The appellant has set down in a supplementary memorandum of appeal 5 grounds and the complaint in ground 5 is that the trial was a nullity because it was conducted in a language he did not understand. The appellant made several appearances in the superior court before his plea was taken. On 5.5.97 he was finally taken before Waki J for plea. The record shows that there was a clerk called Tinga, a State Counsel called Mrs. Mwangi and Mr. Obara, an advocate, who appeared for the appellant. The record shows that the appellant denied the charge and a plea of not guilty was entered. In the record of the proceedings of that day there is no indication that the appellant understood English language or that any steps were taken to interpret the proceedings into a language which the appellant understood or preferred.
The trial proper got underway on 18.2.98 before Anga'wa J. Apart from the Judge there were Mr. Gacivih for the Republic, Mr. Obara, for the appellant, and a clerk called Sibiya. Assessors were examined and selected. Mr.

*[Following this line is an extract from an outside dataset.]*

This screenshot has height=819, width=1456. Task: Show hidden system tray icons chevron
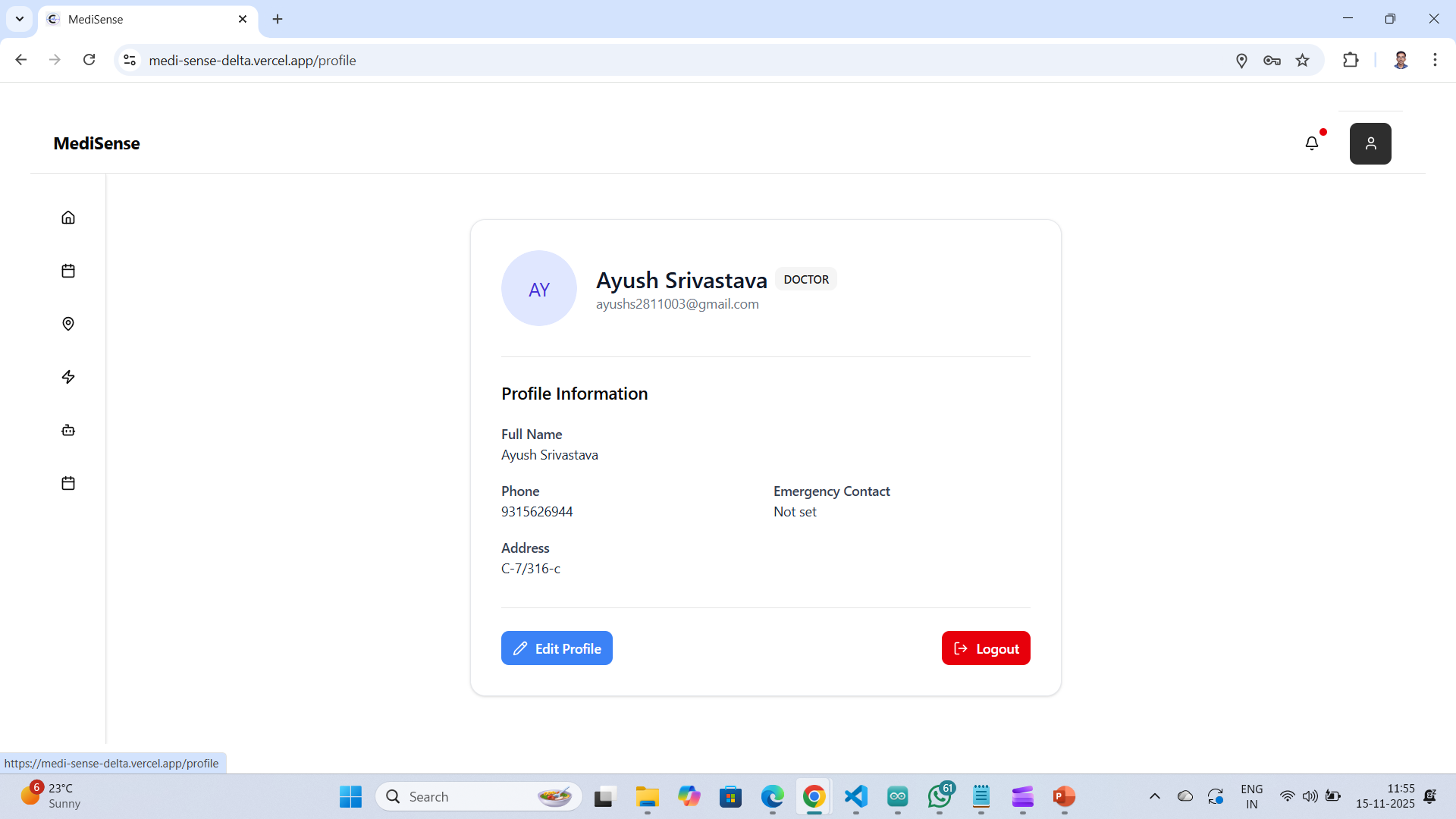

Gacivih made his opening address and called 4 witnesses before the trial was adjourned to 4.3.98. Again, there is no indication in the record that the proceedings were conducted in a language understood by the appellant or that they were interpreted to him.
Section 77 (2)(f) of the Constitution of Kenya provides that: "77 (2)Every person who is charged with a criminal offence:
(f)shall be permitted to have without payment the assistance of an interpreter if he cannot understand the language used at the trial of the charge."
This is a fundamental constitutional right of an accused person intended to secure for a person charged with a criminal offence a fair trial. We cannot tell from the record whether the trial was conducted in Swahili or English, but whatever the language was, the appellant says he did not understand what was going on. At the end of it all he was convicted of murder and sentenced to death. His conviction was based largely on a lengthy statement under inquiry and a charge and caution statement in which he appeared to have admitted his involvement in the murder. It is quite possible that if he had followed the proceedings he would certainly have instructed his advocate to object to the admission of those incriminating statements. Mr. Gacivih, for the Republic, insisted that in spite of the silence of the record, interpretation of the proceedings into a language intelligible to the appellant must have been provided. That is not a serious submission and we reject it.
It must follow from what we have said so far that the trial was a nullity. Mr. Magolo, for the appellant, suggested that the appellant be acquitted rather than be sent to the superior court for retrial. We cannot accede to this suggestion. The charge against the appellant is a serious one and the victim lost his life. We accordingly allow this appeal, set aside the conviction and sentence and remit the case back to the superior court for trial de novo .
Dated and delivered at Mombasa this 27th day of July,1999.
R. O. KWACH
JUDGE OF APPEAL
R. S. C. OMOLO
JUDGE OF APPEAL
A. B. SHAH
JUDGE OF APPEAL
I certify that this is a true copy of the original.